Wednesday, May 8, 2019

Dividends Policy of Vodafone Assignment Example | Topics and Well Written Essays - 500 words

Dividends form _or_ system of government of Vodafone - Assignment ExampleIn addition, Dr. David Grundy aimed at introducing the main issues surrounding dividends, understanding the main concepts of dividend irrelevance and also evaluating the criticisms of M&M proposals. Corporate managers always consider the choice of dividend insurance. They believe that whole take to be and the shareholders riches may remain affected by decisions made on dividend policies (Baker 2009). Dividend policy is indispensable to investors because it supplies cash to firms with prediction of eventually receiving money in return. An argument before Miller and Modigliani says that dividends are preferable to capital gains because of upcoming gain uncertainty. Thus investors would rather have the money now than leave it tied up in uncertain investment. However, Miller and Modigliani concluded by saying that dividends are irrelevant in determining the firm value but most of the managers act as if their d ividend policy is relevant (Baker, 2009).In spite of dividend policy decisions being concluded to be irrelevant, they play a big role in achieving firm value maximization.

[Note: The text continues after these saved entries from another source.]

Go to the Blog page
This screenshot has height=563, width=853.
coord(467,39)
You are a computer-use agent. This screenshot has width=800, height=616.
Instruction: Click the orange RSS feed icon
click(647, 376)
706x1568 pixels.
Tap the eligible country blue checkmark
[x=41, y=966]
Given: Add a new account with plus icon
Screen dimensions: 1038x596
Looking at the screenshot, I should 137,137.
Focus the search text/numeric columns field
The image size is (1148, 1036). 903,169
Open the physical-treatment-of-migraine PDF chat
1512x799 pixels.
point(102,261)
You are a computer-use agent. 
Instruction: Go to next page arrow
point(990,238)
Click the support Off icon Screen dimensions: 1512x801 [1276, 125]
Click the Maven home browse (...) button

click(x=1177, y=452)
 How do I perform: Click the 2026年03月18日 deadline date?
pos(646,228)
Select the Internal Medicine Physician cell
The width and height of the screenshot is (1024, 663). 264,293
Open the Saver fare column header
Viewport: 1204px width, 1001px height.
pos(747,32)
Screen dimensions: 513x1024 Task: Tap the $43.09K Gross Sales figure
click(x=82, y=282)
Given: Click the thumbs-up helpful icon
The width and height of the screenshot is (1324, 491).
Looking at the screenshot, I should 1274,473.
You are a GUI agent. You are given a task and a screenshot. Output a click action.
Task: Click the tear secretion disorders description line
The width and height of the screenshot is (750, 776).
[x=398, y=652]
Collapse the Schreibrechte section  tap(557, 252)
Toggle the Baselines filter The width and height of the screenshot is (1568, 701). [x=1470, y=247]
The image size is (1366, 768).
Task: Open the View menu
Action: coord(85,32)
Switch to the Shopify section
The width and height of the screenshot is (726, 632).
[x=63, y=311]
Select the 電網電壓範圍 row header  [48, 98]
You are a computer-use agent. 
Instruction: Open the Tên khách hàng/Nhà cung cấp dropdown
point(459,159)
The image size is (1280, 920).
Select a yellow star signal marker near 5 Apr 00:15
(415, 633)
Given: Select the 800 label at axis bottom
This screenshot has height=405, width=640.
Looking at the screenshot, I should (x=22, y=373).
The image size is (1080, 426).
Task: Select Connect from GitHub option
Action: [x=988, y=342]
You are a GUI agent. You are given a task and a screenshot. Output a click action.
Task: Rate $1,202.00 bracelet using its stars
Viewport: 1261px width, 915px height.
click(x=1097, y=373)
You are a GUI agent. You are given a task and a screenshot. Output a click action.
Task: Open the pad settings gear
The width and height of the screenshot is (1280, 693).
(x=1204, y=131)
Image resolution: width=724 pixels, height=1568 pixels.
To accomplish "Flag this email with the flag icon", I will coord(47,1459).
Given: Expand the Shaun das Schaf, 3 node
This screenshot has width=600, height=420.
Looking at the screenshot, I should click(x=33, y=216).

Its true that dividends affect the value of firm shares. Nevertheless, investors prefer dividends since the dividend policy influence the MV of the social club. For example, if the company overcompensates low dividends, most probably the investors allow for sell those shares and buy in a company that will pay more dividends. Thus the share price would go down for the company that did not pay dividends. In short, high dividends may indicate a lack of attractive investments, and thus lower future tense investments returns. Likewise low dividends may indicate many attractive investments and thus better future prospects. Although trade tends to be short-sighted.However, certain investors have preferences based on their income tax position. Income tax is at 10 percent, 23 percent and 40 percent while capital gains are taxed at 35 percent. This leads investors at a

No comments:

Post a Comment

Note: Only a member of this blog may post a comment.